Could Milwaukee become buyers this quickly, after doing such widespread selling?
It's going to be fascinating to see how owner Mark Attanasio and Stearns play this hand.
Making an appearance in the dugout before the game on Friday, Attanasio said Stearns has his blessing to play it either way -- get aggressive to try to seize this opportunity or take a step back and let the young, up-and-coming team continue to percolate on its own, with an eye on long-term, sustained success.
"As someone said to me, 'The only thing that's certain in baseball is uncertainty,'" Attanasio told MLB.com's Adam McCalvy. "We just have to come in and be smart every day. I think we're going to assess things at the time we have to assess them. It's premature, right now."
At 43-39, the Brewers are on the Continental Divide of baseball. Their season could go either way. But I'm saying go for it. They have the stuff to go the distance as a legitimate contender.
There are two ways this can happen: Either they can make life miserable for the Cubs until the 162nd game or they can jump into the Wild Card race if the Cubs start winning the way they have the last two seasons.
What happens if Braun, Eric Thames, Keon Broxton or Domingo Santana catch fire in July and August? Or any one of a half-dozen other dangerous hitters on a young roster that was assembled by Stearns and his predecessor, Doug Melvin (who remains as an advisor)?

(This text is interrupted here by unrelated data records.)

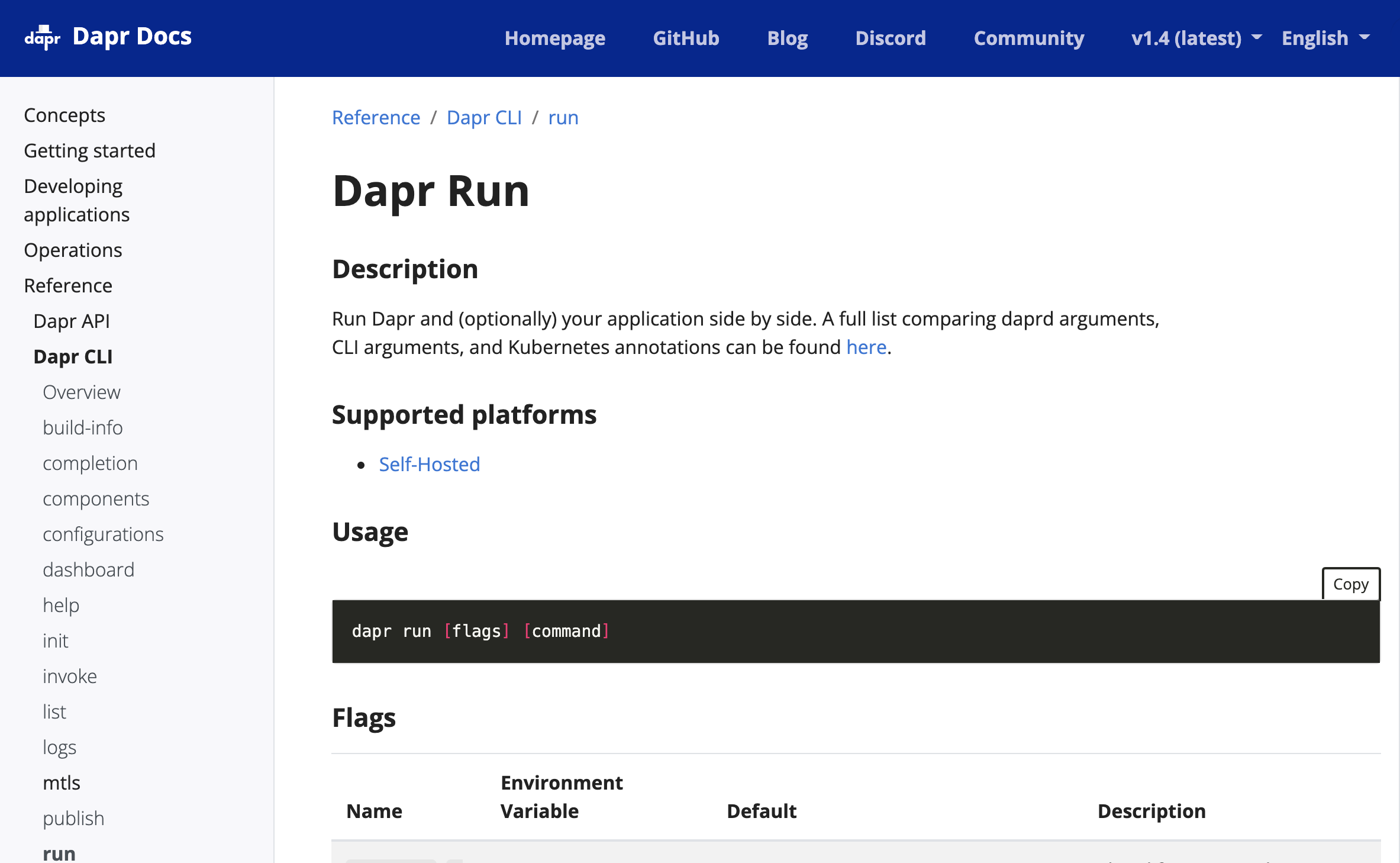Screen dimensions: 1400x863
Task: Open the Discord nav link
Action: [890, 38]

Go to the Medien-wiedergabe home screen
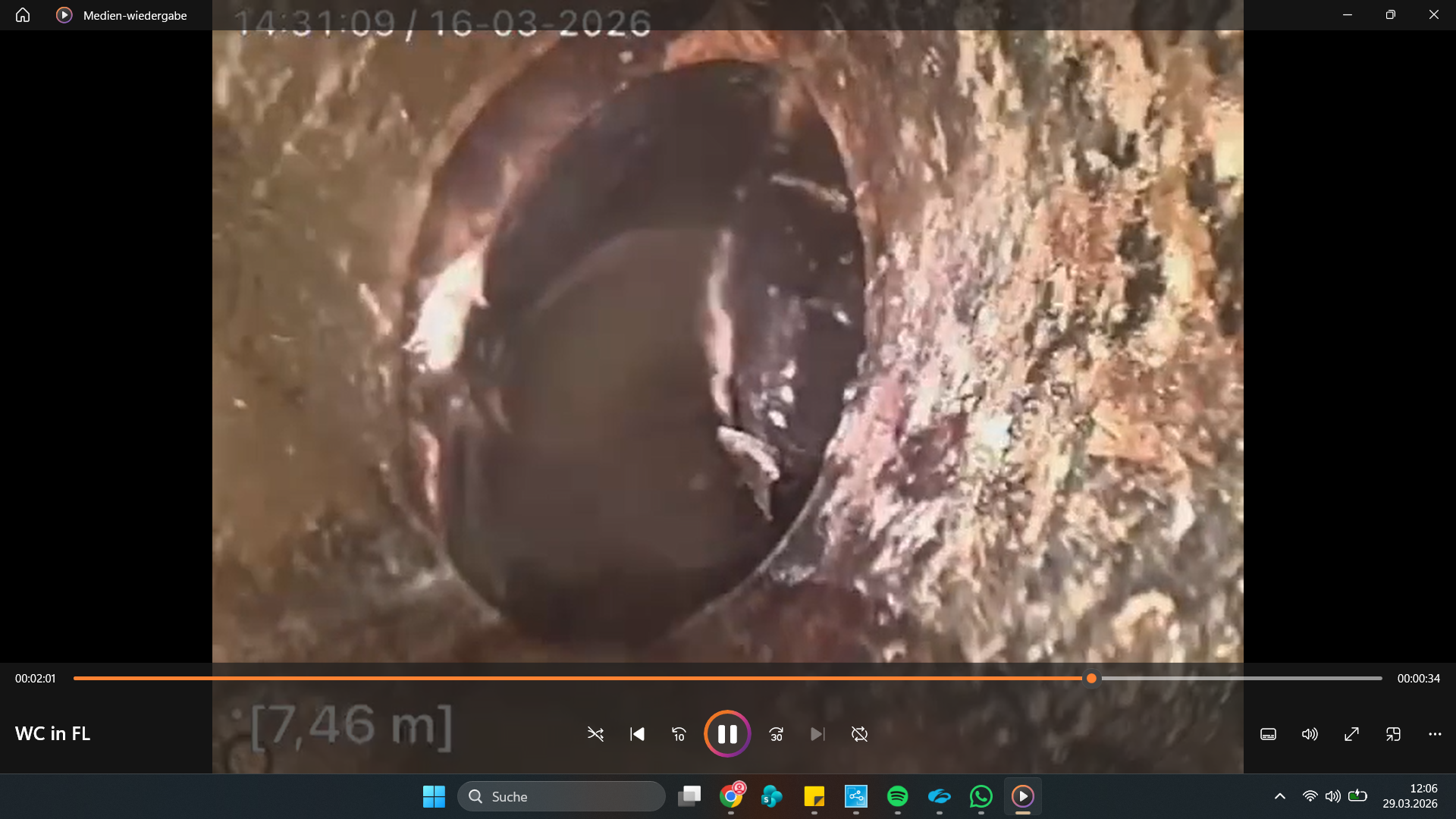22,14
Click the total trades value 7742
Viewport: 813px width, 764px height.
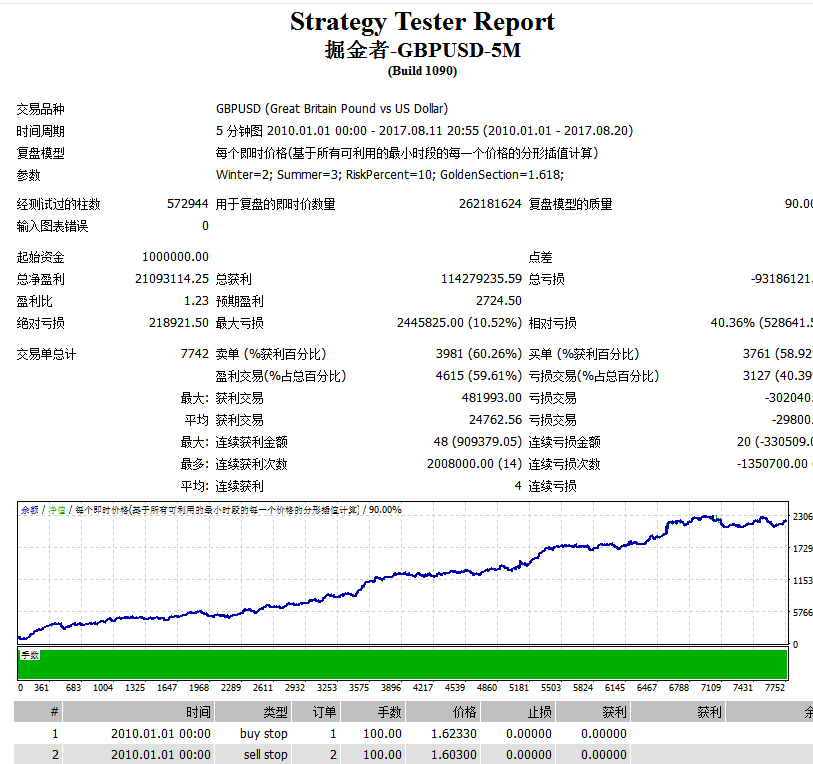(x=194, y=354)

Let's consider Broxton for a moment.
He's got such speed that the Pirates had him on their postseason roster in 2015, yet was traded to the Brewers for first baseman Jason Rogers after that season. It turns out he borrowed a little bit from Andrew McCutchen and Starling Marte -- as he's got power, too.
Broxton has played 159 Major League games over the last three seasons. He's hit 22 home runs, while stealing 38 bases -- and he only started 124 of the games he's played. Sure, he needs to cut down his strikeouts (an NL-high 104 entering Saturday) -- but that's the definition of impact talent. Like 22-year-old shortstop Orlando Arcia, he's only going to improve with experience.
Pitching is probably the Brewers' biggest area of need, as it is for just about anybody. But the work of Chase Anderson, Jimmy Nelson and Matt Garza has given Milwaukee's rotation a 4.21 ERA, which ranks fifth in the NL.
Anderson's on the disabled list with a strained oblique, so depth is a concern. The Brewers could move rookie Josh Hader into the rotation for the second half, but he's helped the bullpen immensely. It would be smart to add an arm or two while they can get them.
Jose Quintana's cost-controlled contract would be a perfect fit for Milwaukee, and there's probably no prospect the White Sox would covet more than the Brewers' Corey Ray, who is headed for the Futures Game. He's not only a Chicago native, but is a product of the Sox Amateur City Elite (ACE) program, which helped prepare him for the University of Louisville.
That's just one thought. There are certain to be dozens more between now and the non-waiver Trade Deadline.
Phil Rogers is a columnist for MLB.com.